Mohammad Tahir Adil

Personal information
- Full name: Mohammad Tahir Adil
- Born: 4 September 1997 (age 28) Nangarhar, Afghanistan
- Batting: Right-handed
- Bowling: Right-arm off break
- Role: Allrounder

Domestic team information
- 2017–2023/24: Speen Ghar Region
- 2017/18: Amo Sharks
- 2018/19: Paktia Royals
- 2019/20: Kabul Eagles
- 2020/21: Boost Defenders
- 2022: Band-e-Amir Dragons
- 2023: Pamir Legends
- 2023–2024/25: Hindukush Strikers
- 2024: Speen Ghar Tigers
- Source: Cricinfo, 10 August 2017

= Tahir Khan (Afghan cricketer) =

Afghan cricketer (born 1997)

Mohammad Tahir Adil (born 4 September 1997) is an Afghan cricketer.
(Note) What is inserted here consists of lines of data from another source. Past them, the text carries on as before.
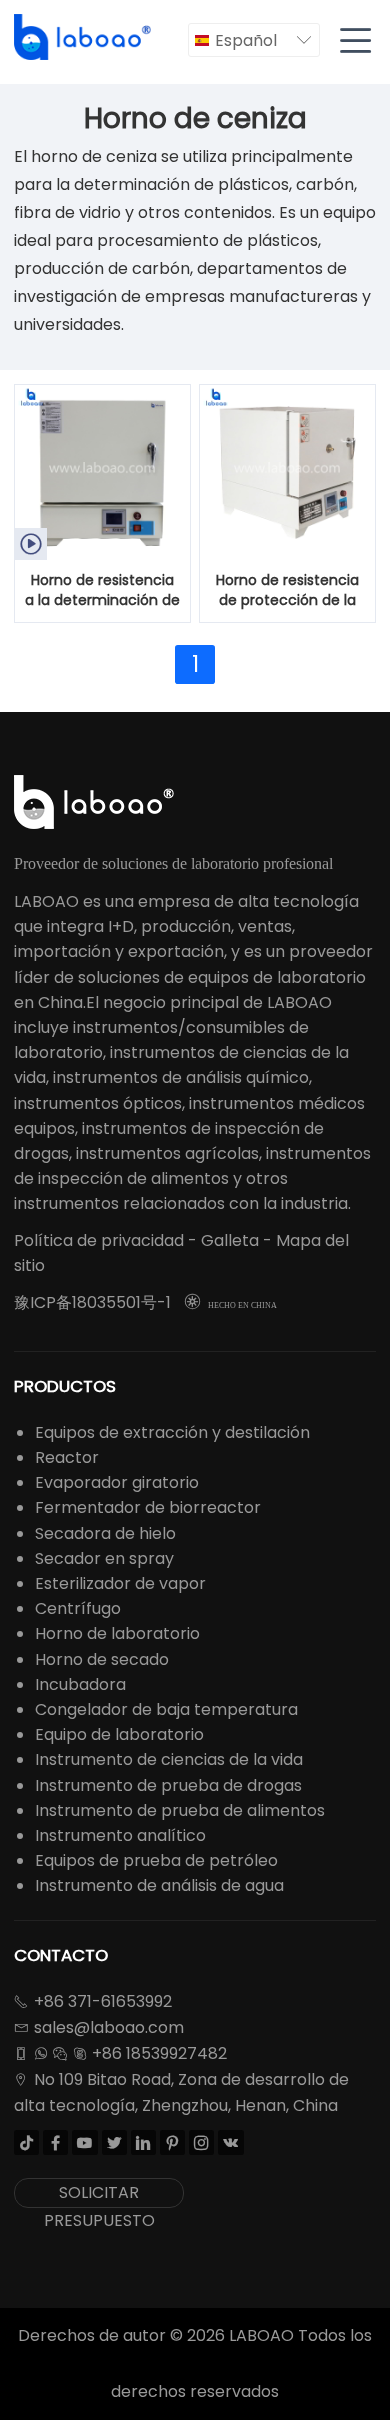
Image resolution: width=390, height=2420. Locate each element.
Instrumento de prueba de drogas (168, 1785)
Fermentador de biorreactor (148, 1507)
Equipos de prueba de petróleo (156, 1860)
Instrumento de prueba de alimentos (180, 1810)
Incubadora (80, 1684)
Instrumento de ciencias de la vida (169, 1759)
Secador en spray (104, 1558)
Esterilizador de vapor (120, 1583)
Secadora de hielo (105, 1533)
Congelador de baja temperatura (166, 1709)
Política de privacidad (99, 1240)
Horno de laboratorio (117, 1633)
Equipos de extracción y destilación (172, 1432)
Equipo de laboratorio (119, 1734)
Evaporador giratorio (117, 1482)
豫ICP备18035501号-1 (92, 1302)
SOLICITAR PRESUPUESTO (99, 2194)
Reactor (67, 1457)
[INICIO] (84, 37)
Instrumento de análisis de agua (159, 1885)
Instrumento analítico (120, 1835)
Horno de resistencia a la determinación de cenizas (102, 591)
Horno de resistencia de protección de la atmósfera (287, 591)
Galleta (230, 1240)
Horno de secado (102, 1659)
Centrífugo (78, 1608)
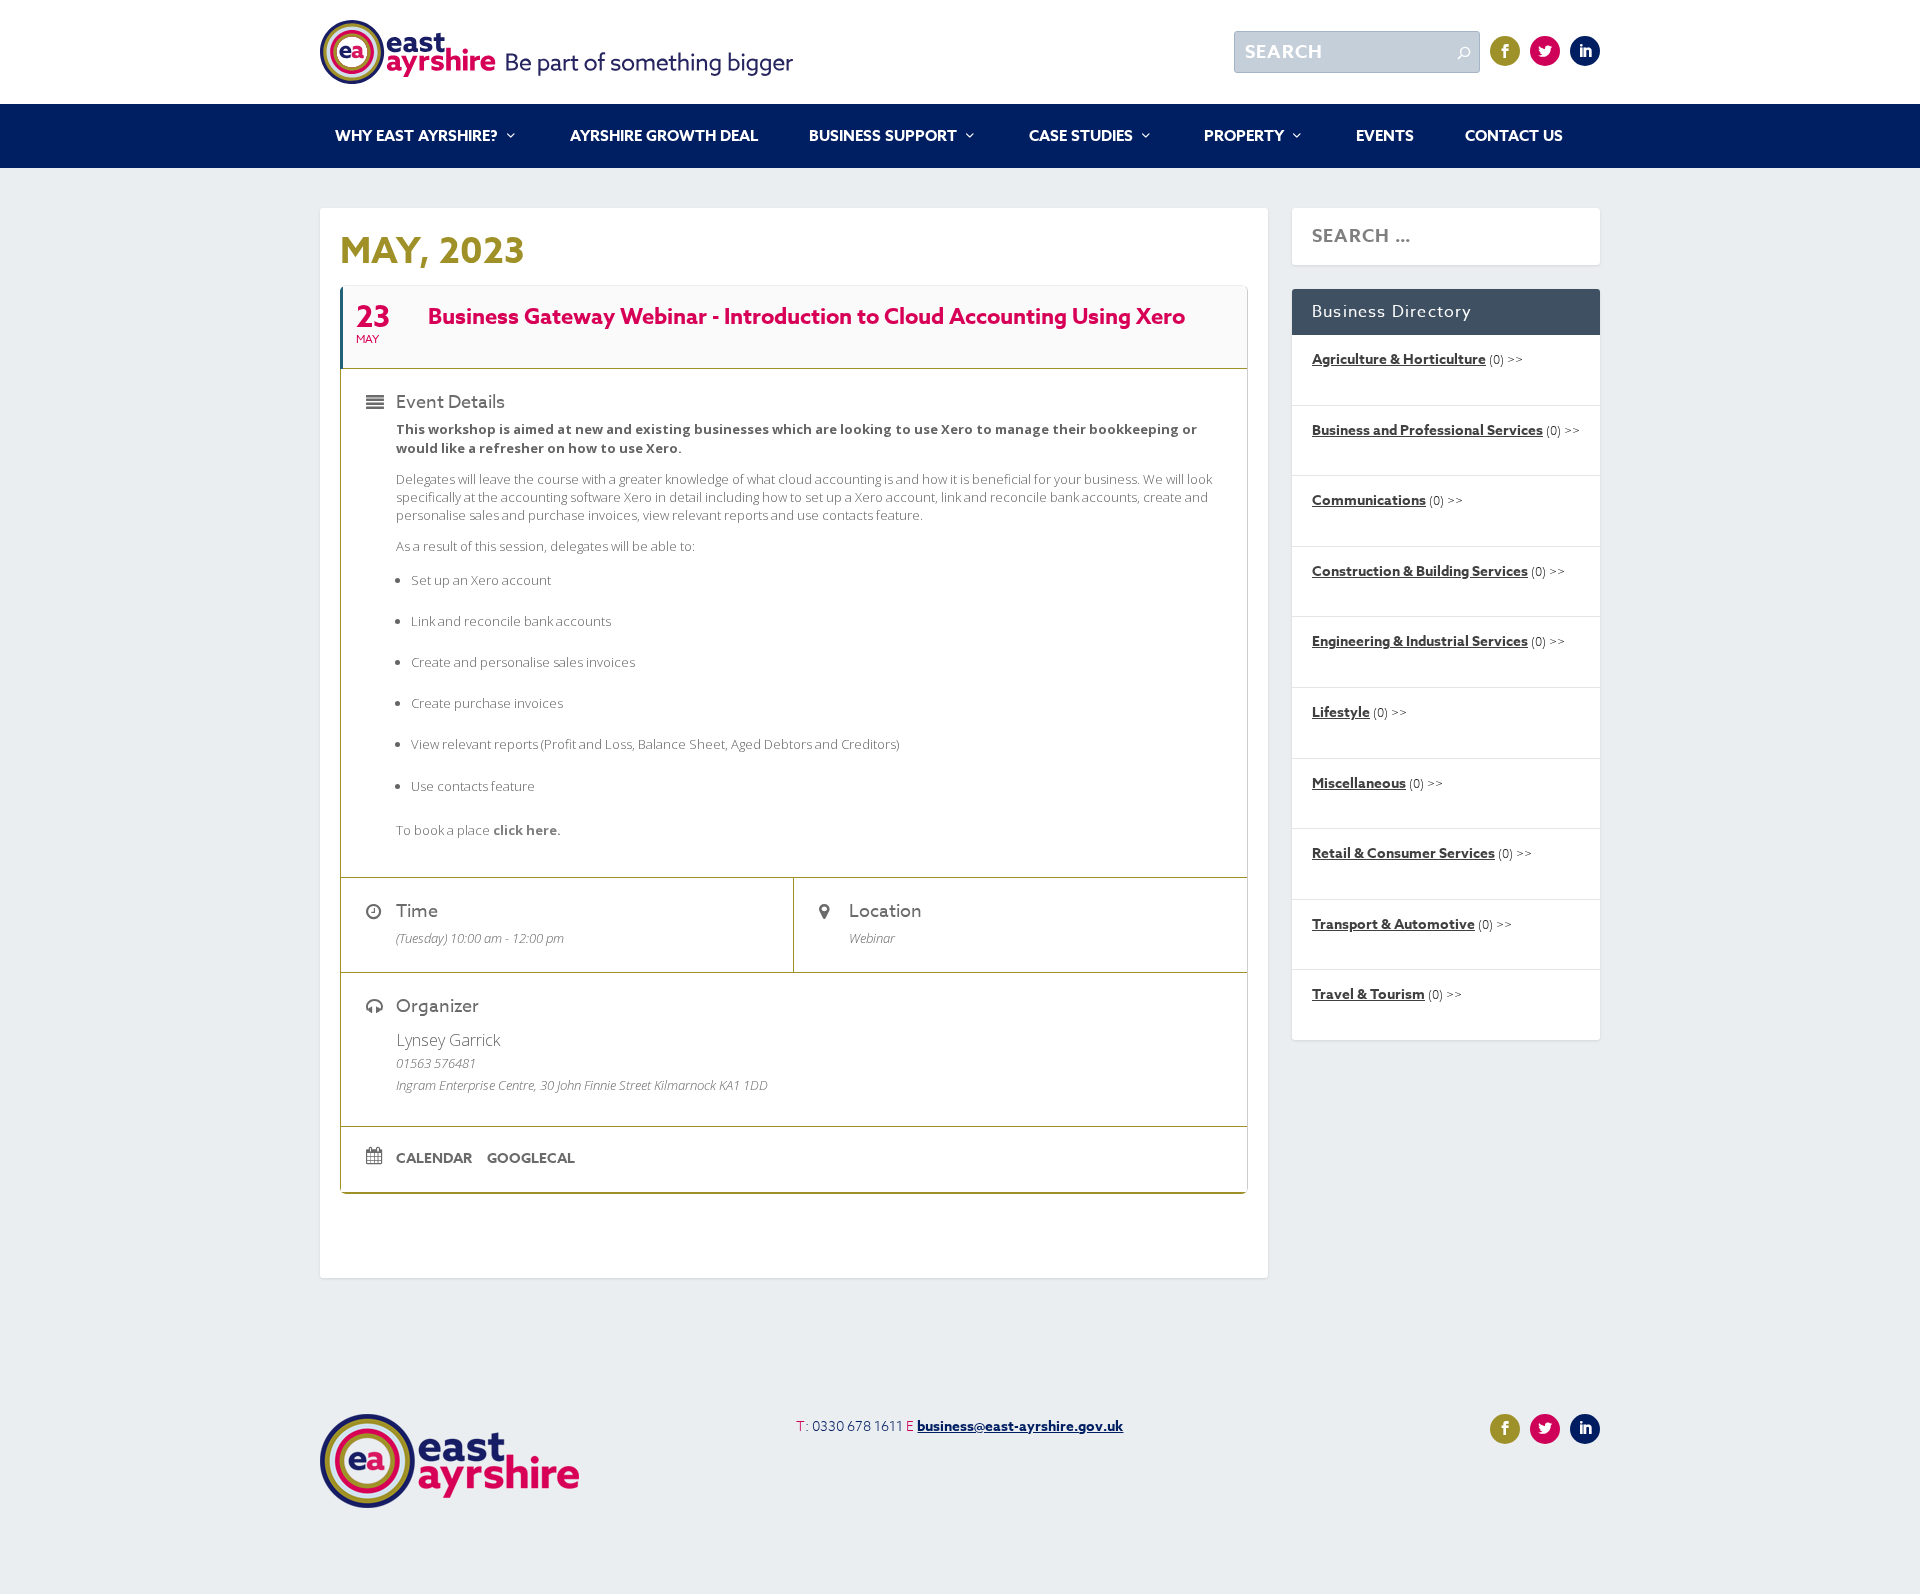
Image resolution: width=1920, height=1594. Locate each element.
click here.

He made his List A debut for Speen Ghar Region in the 2017 Ghazi Amanullah Khan Regional One Day Tournament on 10 August 2017. He made his Twenty20 debut for Amo Sharks in the 2017 Shpageeza Cricket League on 11 September 2017. He made his first-class debut for Speen Ghar Region in the 2017–18 Ahmad Shah Abdali 4-day Tournament on 20 October 2017.